Bien que les compagnons imprimeurs — et tout particulièrement les correcteurs — soient encore aujourd’hui, comme ils étaient autrefois, « d’un degré supérieur à leurs camarades des autres métiers » ; bien que la pratique de leur art nécessite à l’heure présente « une instruction » plus étendue que celle rencontrée dans des professions différentes ; bien que personne ne songe « à méconnaître leurs capacités professionnelles et à contester qu’ils méritent d’être avantagés[3] », avec combien de raison et de tristesse ne peut-on songer que les « dolentes » lignes de Couret de Villeneuve sont, en même temps que l’esquisse du passé, la peinture du présent.

  1. À en croire l’opinion de Couret de Villeneuve que nous venons de citer.

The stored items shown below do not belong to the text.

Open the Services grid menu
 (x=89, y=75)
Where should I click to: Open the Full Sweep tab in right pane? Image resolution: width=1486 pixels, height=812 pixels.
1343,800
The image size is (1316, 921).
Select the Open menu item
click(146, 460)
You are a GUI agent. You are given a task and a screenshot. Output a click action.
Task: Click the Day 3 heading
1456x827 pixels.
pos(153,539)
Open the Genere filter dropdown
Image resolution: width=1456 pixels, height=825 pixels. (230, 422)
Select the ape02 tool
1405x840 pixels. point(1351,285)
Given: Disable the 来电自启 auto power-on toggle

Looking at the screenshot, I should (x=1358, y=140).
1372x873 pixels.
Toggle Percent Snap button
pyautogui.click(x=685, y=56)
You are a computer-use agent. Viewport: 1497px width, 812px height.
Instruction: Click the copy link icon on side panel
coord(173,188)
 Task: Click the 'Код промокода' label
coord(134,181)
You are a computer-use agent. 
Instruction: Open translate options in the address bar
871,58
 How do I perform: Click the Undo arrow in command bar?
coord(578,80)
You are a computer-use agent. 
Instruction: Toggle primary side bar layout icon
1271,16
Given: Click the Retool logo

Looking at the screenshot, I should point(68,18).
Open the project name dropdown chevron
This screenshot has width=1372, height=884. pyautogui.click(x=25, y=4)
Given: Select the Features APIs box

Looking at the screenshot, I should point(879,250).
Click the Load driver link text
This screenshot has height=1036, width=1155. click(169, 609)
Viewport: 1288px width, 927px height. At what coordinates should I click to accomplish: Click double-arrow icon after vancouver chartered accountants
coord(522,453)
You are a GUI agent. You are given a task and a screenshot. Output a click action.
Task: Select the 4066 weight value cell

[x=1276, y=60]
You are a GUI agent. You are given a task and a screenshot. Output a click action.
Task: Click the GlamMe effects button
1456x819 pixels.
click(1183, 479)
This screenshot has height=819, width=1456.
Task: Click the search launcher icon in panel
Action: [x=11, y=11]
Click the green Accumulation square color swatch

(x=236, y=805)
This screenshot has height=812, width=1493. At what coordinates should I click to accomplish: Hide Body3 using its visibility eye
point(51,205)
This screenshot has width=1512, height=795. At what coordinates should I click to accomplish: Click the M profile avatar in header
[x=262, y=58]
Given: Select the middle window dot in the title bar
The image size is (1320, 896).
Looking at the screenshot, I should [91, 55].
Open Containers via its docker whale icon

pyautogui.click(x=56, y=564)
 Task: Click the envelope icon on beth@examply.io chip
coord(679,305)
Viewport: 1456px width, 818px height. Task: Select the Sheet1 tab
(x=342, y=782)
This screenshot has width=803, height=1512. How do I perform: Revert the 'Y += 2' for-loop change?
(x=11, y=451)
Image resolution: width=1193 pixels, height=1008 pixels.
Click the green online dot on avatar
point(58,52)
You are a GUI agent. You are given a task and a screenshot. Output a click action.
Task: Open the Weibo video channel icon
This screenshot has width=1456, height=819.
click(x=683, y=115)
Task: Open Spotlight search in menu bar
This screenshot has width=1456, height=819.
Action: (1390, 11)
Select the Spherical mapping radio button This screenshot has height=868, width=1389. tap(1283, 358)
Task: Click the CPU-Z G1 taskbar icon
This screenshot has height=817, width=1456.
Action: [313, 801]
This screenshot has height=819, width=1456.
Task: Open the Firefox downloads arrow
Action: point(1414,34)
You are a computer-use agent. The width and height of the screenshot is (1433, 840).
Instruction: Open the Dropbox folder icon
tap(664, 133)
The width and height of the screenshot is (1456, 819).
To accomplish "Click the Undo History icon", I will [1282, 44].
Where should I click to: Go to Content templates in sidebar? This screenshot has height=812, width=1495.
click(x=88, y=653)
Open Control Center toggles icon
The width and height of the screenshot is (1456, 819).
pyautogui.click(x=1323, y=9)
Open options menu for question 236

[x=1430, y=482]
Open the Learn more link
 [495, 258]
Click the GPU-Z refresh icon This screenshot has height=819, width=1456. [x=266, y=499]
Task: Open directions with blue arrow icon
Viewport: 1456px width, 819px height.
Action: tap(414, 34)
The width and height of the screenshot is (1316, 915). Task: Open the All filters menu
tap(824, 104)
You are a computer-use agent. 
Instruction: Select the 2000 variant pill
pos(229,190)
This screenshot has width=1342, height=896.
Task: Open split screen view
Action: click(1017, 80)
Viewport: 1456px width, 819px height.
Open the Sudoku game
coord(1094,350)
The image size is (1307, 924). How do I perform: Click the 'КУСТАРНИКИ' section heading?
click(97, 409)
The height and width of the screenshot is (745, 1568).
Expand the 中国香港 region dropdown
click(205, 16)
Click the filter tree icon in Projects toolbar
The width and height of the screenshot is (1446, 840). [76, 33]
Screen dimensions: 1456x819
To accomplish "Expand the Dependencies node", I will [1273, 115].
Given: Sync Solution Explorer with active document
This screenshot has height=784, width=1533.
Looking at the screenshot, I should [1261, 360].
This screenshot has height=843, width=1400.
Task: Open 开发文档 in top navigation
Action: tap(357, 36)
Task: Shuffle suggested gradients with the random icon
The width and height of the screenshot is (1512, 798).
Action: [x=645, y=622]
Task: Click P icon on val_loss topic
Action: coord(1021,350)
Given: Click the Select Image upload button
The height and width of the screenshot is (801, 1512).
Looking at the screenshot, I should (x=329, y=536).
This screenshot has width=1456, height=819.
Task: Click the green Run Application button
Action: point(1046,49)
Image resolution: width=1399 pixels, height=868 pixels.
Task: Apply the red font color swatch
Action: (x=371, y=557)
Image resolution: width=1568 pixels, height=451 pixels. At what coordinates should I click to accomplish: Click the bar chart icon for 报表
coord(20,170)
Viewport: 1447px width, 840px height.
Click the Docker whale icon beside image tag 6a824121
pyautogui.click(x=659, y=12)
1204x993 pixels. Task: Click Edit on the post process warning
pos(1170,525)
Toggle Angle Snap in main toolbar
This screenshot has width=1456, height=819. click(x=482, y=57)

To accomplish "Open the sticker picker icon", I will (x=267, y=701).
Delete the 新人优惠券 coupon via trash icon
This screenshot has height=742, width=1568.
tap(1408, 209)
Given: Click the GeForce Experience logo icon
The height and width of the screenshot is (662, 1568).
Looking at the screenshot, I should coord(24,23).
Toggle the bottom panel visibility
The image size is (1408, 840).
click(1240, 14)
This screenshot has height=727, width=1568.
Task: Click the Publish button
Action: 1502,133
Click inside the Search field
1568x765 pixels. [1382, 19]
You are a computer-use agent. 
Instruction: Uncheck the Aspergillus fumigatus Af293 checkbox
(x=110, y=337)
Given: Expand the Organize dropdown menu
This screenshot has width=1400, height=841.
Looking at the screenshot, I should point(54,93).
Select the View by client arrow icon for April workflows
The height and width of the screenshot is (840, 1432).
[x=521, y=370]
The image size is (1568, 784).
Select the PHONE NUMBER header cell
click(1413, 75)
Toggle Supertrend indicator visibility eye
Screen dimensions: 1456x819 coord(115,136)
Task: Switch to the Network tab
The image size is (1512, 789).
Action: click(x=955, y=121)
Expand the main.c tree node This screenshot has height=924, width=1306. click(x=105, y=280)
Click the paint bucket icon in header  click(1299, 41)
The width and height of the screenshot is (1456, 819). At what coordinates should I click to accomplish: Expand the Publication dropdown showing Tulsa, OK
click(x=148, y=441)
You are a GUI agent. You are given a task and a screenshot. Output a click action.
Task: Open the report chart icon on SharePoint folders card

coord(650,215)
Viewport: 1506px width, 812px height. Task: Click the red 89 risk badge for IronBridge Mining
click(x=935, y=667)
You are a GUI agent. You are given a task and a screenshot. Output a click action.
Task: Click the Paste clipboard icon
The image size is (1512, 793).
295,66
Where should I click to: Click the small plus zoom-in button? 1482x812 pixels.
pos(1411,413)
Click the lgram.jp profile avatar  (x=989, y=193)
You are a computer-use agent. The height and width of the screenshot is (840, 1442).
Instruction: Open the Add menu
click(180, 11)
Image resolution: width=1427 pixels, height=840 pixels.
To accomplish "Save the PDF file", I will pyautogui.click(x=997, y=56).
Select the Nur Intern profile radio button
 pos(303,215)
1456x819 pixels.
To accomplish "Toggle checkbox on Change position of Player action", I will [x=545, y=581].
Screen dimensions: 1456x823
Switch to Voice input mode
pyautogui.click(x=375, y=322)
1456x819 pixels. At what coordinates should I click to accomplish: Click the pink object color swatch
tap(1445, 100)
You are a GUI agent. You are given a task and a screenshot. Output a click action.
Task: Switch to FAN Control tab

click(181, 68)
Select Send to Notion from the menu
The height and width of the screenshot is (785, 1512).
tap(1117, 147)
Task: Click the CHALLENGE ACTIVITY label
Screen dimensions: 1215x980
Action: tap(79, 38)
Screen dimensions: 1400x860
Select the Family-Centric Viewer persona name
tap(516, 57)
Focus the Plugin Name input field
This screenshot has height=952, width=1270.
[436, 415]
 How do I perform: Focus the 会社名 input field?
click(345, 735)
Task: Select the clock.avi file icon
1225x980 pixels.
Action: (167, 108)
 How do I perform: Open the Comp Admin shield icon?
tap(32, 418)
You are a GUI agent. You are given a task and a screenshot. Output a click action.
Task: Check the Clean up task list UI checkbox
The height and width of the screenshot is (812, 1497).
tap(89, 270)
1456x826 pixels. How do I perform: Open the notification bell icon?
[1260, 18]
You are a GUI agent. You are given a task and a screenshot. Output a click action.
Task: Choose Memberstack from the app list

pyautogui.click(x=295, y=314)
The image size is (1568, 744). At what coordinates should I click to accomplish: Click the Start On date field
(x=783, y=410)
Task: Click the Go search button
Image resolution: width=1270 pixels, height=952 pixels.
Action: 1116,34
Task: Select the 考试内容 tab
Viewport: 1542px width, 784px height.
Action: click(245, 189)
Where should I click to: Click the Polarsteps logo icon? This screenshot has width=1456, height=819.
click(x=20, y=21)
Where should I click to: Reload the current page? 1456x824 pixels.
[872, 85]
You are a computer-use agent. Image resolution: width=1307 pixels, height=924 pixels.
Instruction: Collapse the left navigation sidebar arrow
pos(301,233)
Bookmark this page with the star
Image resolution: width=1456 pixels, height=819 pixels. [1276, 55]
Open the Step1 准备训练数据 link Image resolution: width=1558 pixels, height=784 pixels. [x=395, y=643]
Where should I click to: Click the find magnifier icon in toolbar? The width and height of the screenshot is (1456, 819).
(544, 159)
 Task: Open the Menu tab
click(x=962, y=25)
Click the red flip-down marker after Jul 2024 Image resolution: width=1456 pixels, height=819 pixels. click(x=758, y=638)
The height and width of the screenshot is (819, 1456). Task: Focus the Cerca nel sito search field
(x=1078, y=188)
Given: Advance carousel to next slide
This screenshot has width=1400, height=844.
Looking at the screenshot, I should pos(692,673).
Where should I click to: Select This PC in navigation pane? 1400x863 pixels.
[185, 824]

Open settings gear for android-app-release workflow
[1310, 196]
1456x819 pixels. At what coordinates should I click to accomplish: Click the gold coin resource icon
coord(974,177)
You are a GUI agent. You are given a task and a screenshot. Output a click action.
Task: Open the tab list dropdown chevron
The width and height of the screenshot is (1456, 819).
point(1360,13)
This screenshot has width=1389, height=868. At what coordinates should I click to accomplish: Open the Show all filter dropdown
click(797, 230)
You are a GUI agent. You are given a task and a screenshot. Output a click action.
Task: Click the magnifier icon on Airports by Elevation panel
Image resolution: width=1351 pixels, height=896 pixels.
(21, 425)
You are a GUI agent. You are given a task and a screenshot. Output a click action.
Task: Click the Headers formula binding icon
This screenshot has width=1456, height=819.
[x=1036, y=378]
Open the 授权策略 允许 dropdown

  2. Traité de l’Imprimerie. — Au sujet du mot prote employé ici par Bertrand-Quinquet, voir notre observation page 12, note 7.
  3. Ces expressions sont celles de M. Mellottée (voir p. 512). — Il ne semble pas, toutefois, que tous les maîtres imprimeurs aient sur ce même sujet une manière de voir analogue à celle de M. Mellottée. Le lecteur pourra s’en convaincre aisément à la lecture du procès-verbal de la séance tenue, le 20 décembre 1920, par le Comité central de l’Union des Maîtres Imprimeurs, procès-verbal dont nous donnons quelques extraits particulièrement suggestifs, page 554.